──────── Texto
Quais são as chances do marco regulatório avançar no Congresso, sendo que muitos parlamentares possuem concessão de rádio e TV, além de haver pressão das grandes empresas? E por que o governo não apresenta a proposta?
Nos últimos anos, se você tomar como referência o processo da Constituinte, que vai fazer 23 anos, não conseguimos avançar em nada em relação ao que já está na Constituição. Teve a decisão sobre a TV digital, que no meu ponto de vista foi um retrocesso, houve de positivo a criação da EBC, a realização da primeira Conferência Nacional de Comunicação. Mas avanço mesmo, não houve nada. Se você tomar como referência as duas últimas décadas, a possibilidade de haver alguma modificação no Congresso é muito difícil. A esperança sempre foi que um governo, um Executivo eleito com apoio popular, tivesse condições de mobilizar parcelas significativas da sociedade, mostrar a importância da questão, em ultima análise, do direito à comunicação, e conseguir fazer modificações tipo o marco regulatório. Eu não vejo essa vontade expressa, por exemplo, nas falas do ministro das Comunicações. Vejo com muita simpatia, como algo muito positivo, as decisões do 4º Congresso do PT, porque mostram que há uma diferença entre o PT e o governo. Quer dizer, o PT está no governo mas o PT tem que ter, como partido, as suas próprias posições e metas e lutar por elas. Nesse sentido, o PT reiterar posições que não têm nada de extraordinário… Eu não sou um otimista, em relação a estas questões, até porque eu já estou há muito tempo nesse negócio e não vejo luz no fim do túnel.
────────────────
──────── Trecho da fonte
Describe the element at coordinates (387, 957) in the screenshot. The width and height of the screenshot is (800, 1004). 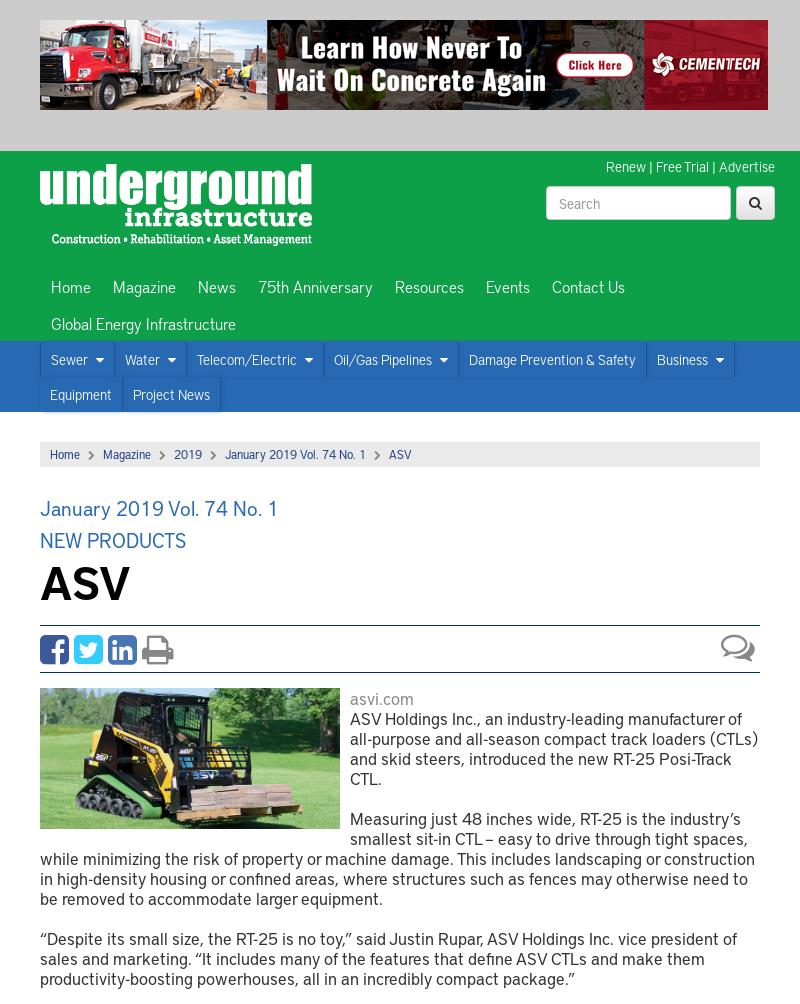
I see `'“Despite its small size, the RT-25 is no toy,” said Justin Rupar, ASV Holdings Inc. vice president of sales and marketing. “It includes many of the features that define ASV CTLs and make them productivity-boosting powerhouses, all in an incredibly compact package.”'` at that location.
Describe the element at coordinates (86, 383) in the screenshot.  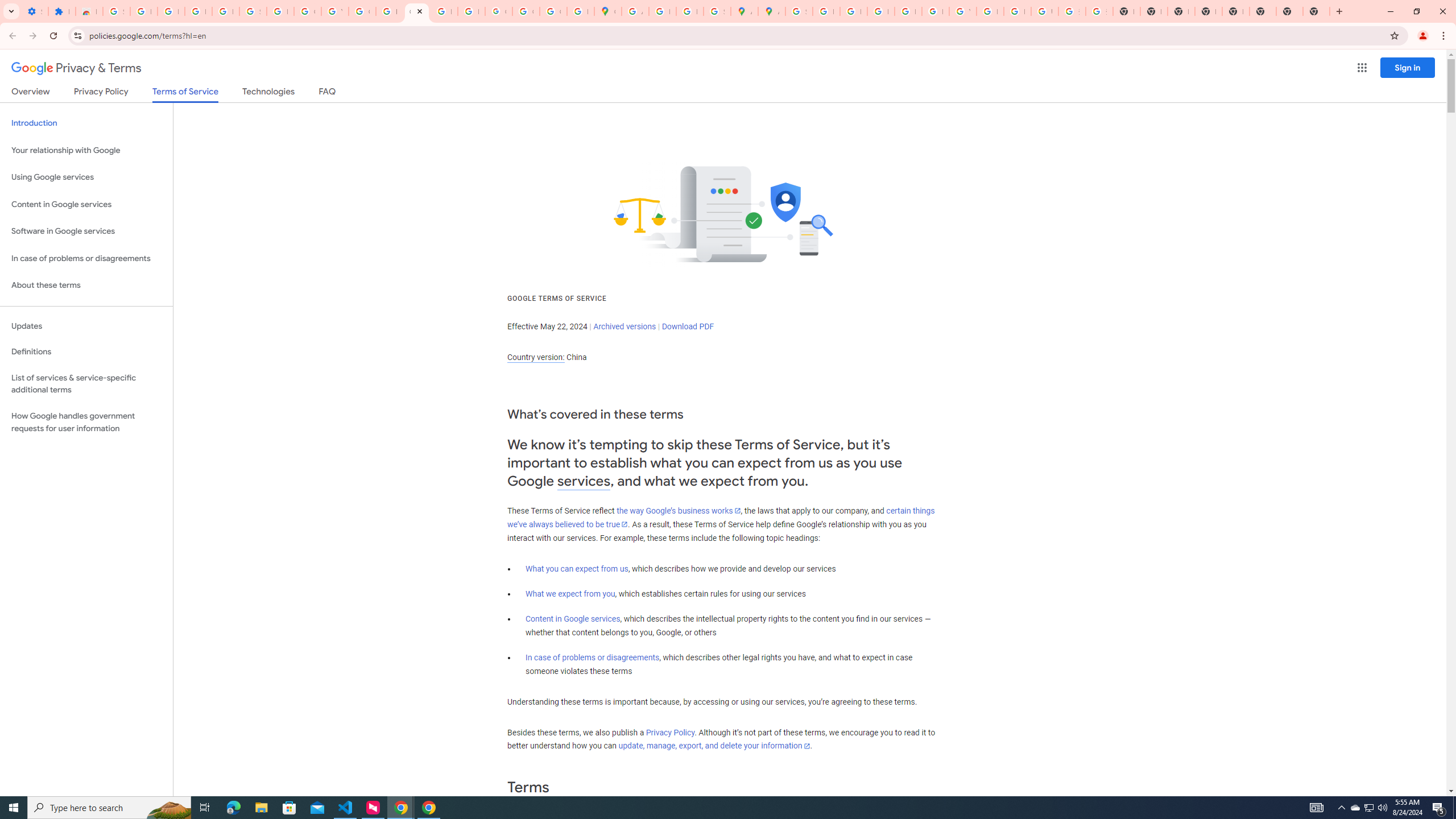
────────────────
§ Tarefas propostas:
**a.** No texto sobre o marco regulatório, que decisão é apontada como um retrocesso?
**b.** Continue o texto sobre o marco regulatório a partir da última frase apresentada.

§ Resultados das tarefas:
**a.** A decisão sobre a TV digital.

**b.**
Algo que assusta a mídia é o controle social sobre a comunicação. O que significa esse controle social?
A Constituição fala na questão do controle social nas várias áreas de políticas públicas. Educação, saúde, assistência social. O controle social é uma forma de descentralização administrativa e de ampliação da participação direta da população na formação, acompanhamento, e até mesmo na gestão de políticas públicas. No caso da saúde, há mais de 40 anos existem no Brasil os conselhos. Porto Alegre é pioneira na experiência de controle social dos orçamentos, os chamados Orçamentos Participativos. Agora, na medida em que o governo federal não coloca na rua um projeto de marco regulatório, ele próprio dá margem a que os interesses contrários a qualquer forma de regulação, ou a qualquer coisa que seja diferente ao status quo, façam as mais estapafúrdias acusações, porque não se tem um texto de referência para fazer a discussão. Se você tiver um texto de referência de uma proposta do marco regulatório, vai ter que ser discutido o que está lá. O sujeito fala em conselhos estaduais de comunicação, por exemplo, como acontece aqui em Brasília. Vários setores dizem que se trata de censura. Mas na lei orgânica do Distrito Federal está aprovado desde 1993, tem um artigo que fala na criação de um conselho e tem que regulamentar. É um órgão de assessoramento do poder executivo para a formulação dos planos regionais de comunicação. Você vê que isso não tem nada a ver com censura, então a discussão fica mais fácil de ser feita, porque você tem um projeto.

Mas um dos exemplos que se tem é a Argentina, onde há uma disputa entre a presidenta Cristina Kirchner e o Grupo Clarín.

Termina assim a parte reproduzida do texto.